§ To do: Convert the rows below into a JSON list of strings, with one string per line and blank lines skipped. Leave the pictures out.

§ Rows on where targets appear:
+---+

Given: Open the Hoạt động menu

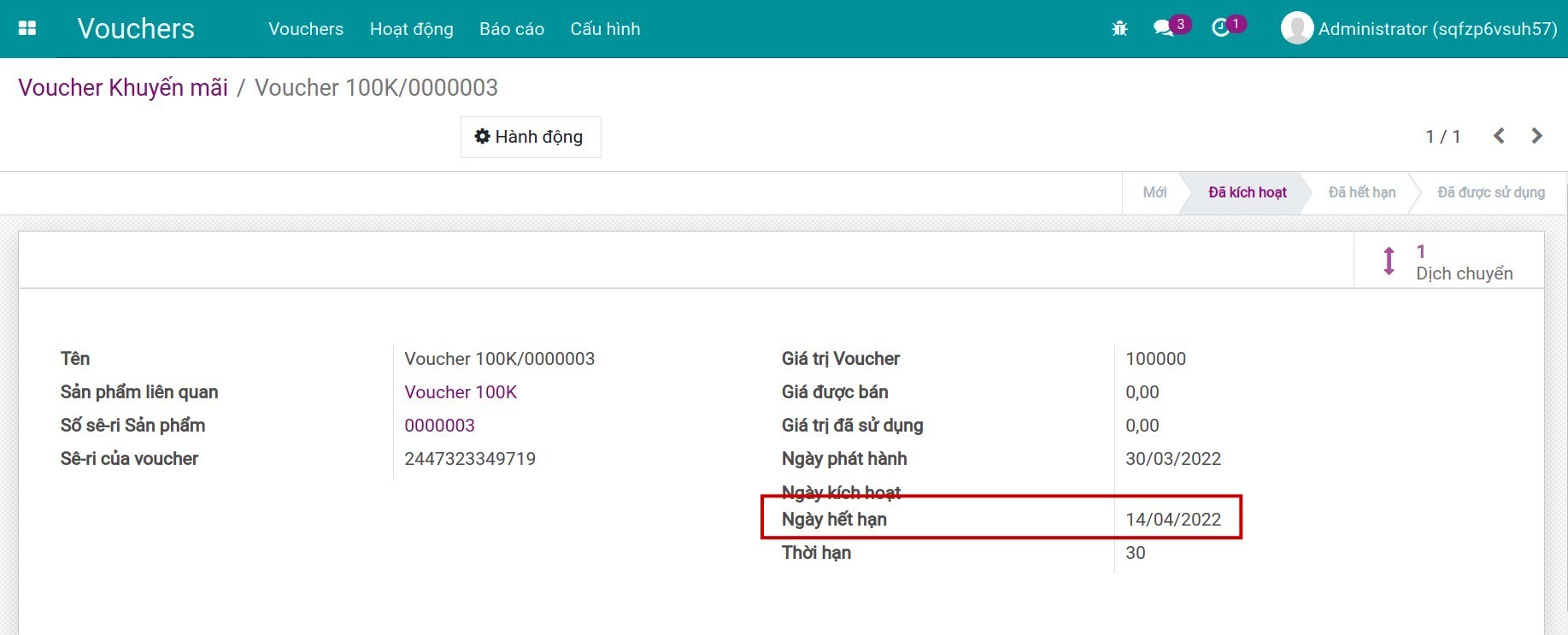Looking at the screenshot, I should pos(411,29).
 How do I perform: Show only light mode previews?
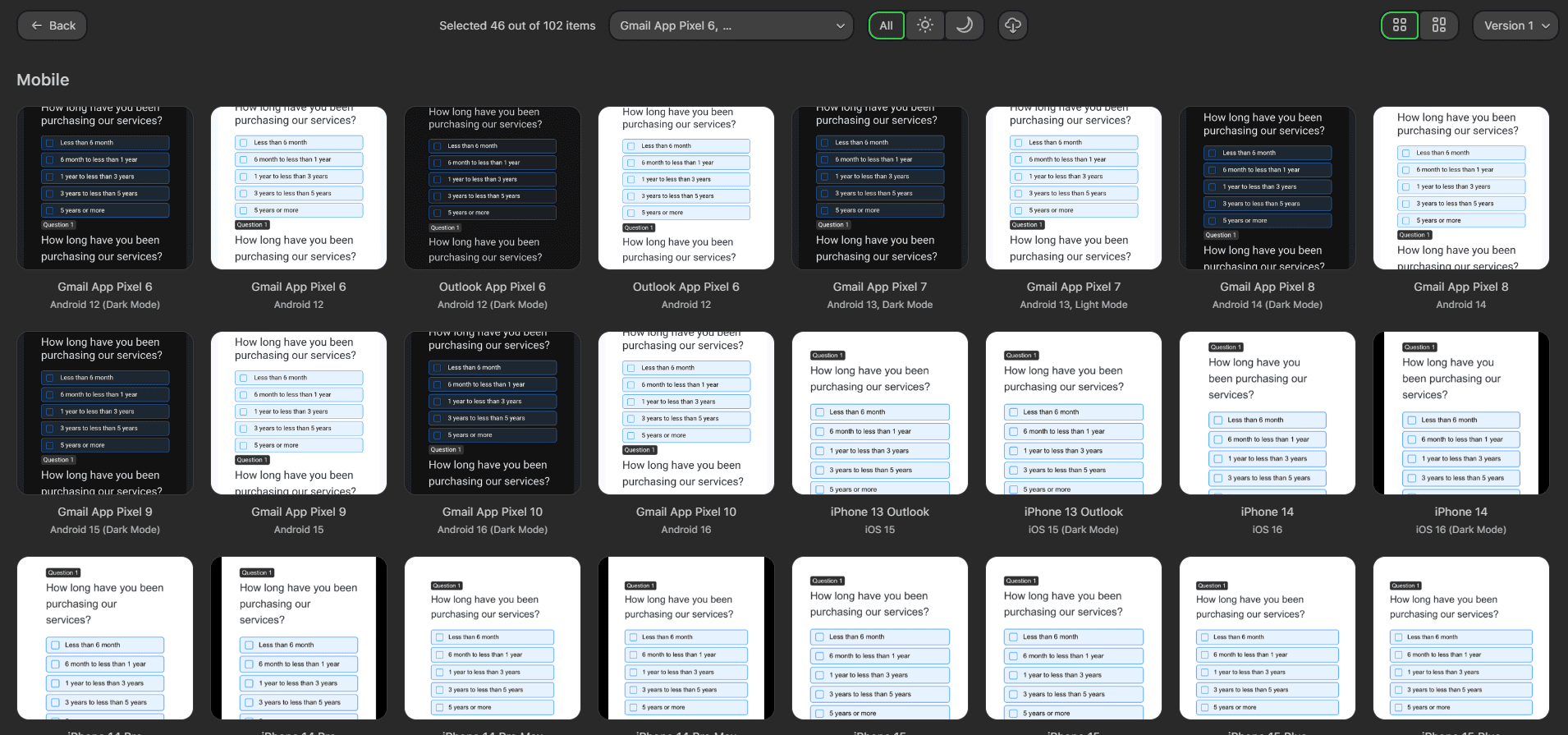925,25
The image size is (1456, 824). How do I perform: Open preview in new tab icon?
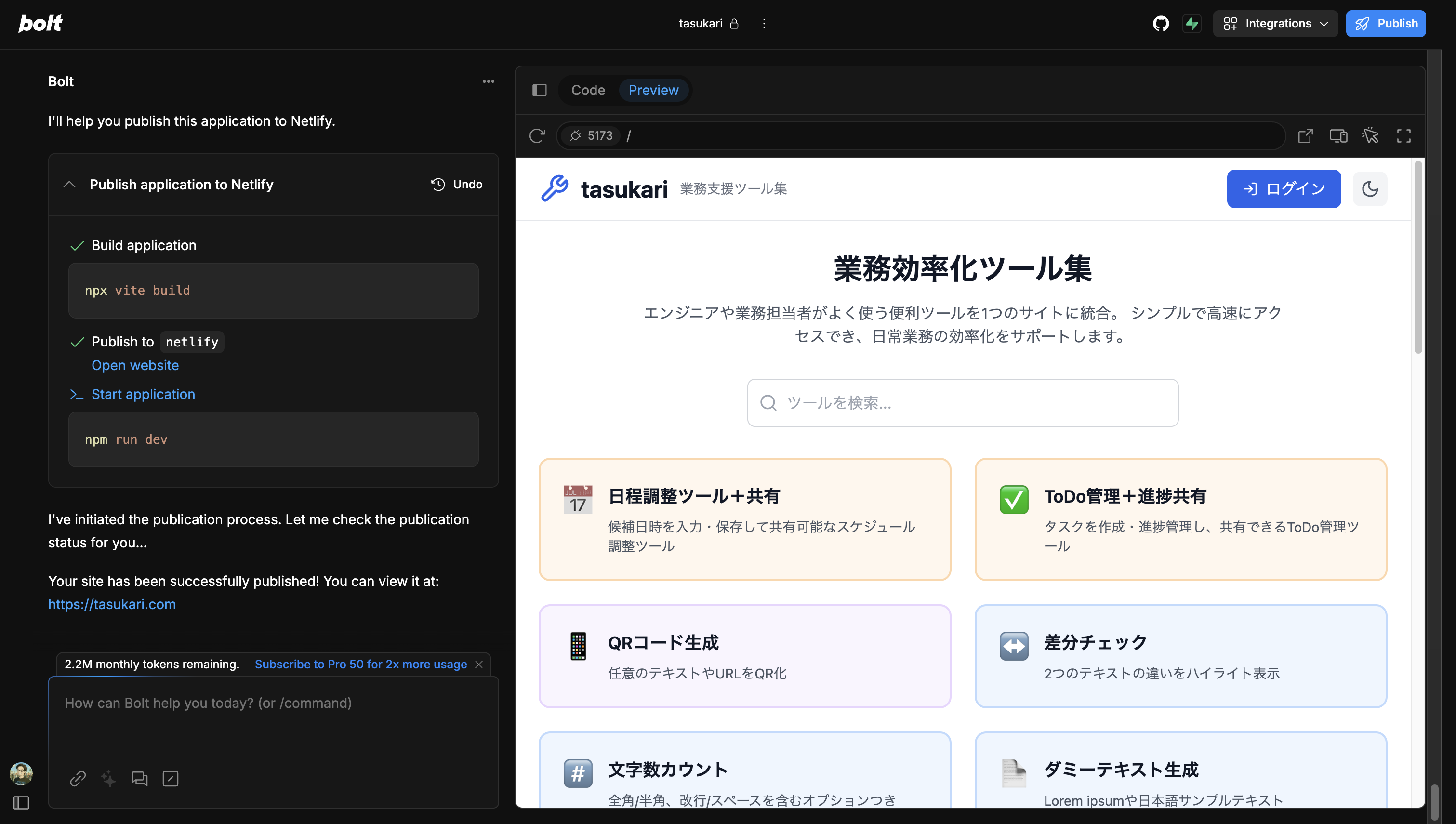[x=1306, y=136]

+---+

§ The reply:
[
  "Given: Open the Hoạt động menu",
  "Looking at the screenshot, I should pos(411,29).",
  " How do I perform: Show only light mode previews?",
  "925,25",
  "The image size is (1456, 824). How do I perform: Open preview in new tab icon?",
  "[x=1306, y=136]"
]